Warum die EU-Armee eine Illusion ist
Trotz gegenteiliger Rhetorik war die EU sicherheitspolitisch und militärisch noch nie so abhängig von den USA wie heute.
Schon lange beschäftigen sich die Europäer mit der Idee der Aufstellung einer europäischen Armee. Erste Versuche gab es bereits bei Karl dem Großen, bei Napoleon und Hitler, von der „Fremdenlegion“einmal abgesehen. Ernsthafte Pläne im 20. Jahrhundert gehen zurück auf den gescheiterten Rene-PlevenPlan in den fünfziger Jahren.
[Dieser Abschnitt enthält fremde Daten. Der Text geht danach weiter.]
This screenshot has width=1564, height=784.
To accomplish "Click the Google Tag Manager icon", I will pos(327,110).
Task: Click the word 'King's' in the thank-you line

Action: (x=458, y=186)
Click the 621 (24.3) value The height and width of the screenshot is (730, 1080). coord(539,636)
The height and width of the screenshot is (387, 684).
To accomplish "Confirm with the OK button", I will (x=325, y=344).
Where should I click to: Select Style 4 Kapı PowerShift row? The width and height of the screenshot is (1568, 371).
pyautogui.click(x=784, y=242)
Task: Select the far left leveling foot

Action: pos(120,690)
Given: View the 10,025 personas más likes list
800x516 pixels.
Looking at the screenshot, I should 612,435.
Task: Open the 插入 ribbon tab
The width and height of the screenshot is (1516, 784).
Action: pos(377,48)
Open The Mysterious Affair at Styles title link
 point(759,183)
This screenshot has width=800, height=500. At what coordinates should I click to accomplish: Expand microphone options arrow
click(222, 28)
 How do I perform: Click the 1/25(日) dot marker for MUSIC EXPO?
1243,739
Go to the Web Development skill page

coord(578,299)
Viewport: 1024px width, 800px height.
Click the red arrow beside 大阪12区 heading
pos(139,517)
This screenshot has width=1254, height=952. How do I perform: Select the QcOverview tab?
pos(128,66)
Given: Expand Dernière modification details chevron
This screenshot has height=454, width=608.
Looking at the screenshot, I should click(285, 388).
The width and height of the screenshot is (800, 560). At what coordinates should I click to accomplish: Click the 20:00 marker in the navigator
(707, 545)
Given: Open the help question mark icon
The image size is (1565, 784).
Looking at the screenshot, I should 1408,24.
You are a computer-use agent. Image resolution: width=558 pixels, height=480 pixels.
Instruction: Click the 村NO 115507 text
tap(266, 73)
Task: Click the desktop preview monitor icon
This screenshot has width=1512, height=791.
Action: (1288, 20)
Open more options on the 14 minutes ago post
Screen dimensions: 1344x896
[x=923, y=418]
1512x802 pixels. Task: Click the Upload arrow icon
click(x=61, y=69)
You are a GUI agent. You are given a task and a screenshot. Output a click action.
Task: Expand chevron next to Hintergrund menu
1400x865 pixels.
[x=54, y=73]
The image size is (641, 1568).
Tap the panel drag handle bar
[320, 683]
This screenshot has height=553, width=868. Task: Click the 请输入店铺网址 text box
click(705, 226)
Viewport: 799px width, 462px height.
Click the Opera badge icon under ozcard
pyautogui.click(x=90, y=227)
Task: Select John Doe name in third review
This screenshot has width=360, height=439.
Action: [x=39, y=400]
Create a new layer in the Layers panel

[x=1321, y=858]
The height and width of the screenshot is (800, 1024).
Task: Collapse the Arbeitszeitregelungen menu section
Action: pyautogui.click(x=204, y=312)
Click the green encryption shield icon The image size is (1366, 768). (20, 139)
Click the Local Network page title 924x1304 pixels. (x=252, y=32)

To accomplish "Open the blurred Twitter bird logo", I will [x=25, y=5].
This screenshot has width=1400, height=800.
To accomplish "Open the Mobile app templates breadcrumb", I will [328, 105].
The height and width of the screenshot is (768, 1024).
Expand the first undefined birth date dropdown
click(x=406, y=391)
Danach gab es zahlreiche weitere, ehrgeizige Initiativen der Europäer, sich der Vision einer europäischen Verteidigungsunion und Armee wenigstens anzunähern: Die 1954 gegründete Westeuropäische Union (WEU) mit ihrer starken Beistandsverpflichtung – zumindest auf dem Papier –, von der in den 1990er-Jahren nur noch die „Petersberg-Aufgaben“der EU vorwiegend im militärischen „SoftPower-Bereich“übrig blieben. Dann die gescheiterte Idee der Aufstellung einer europäischen
Eingreiftruppe bis zu 60.000 Soldaten auf dem Europäischen Rat in Helsinki 1999 bis hin zur Aufstellung der „EU-Battle-Groups“im Jahre 2004, an denen sich auch Österreich beteiligte. Diese kleinen militärischen Formationen der EU kamen ebenso wie das Eurokorps oder die deutsch-französische Brigade nie geschlossen zum Einsatz.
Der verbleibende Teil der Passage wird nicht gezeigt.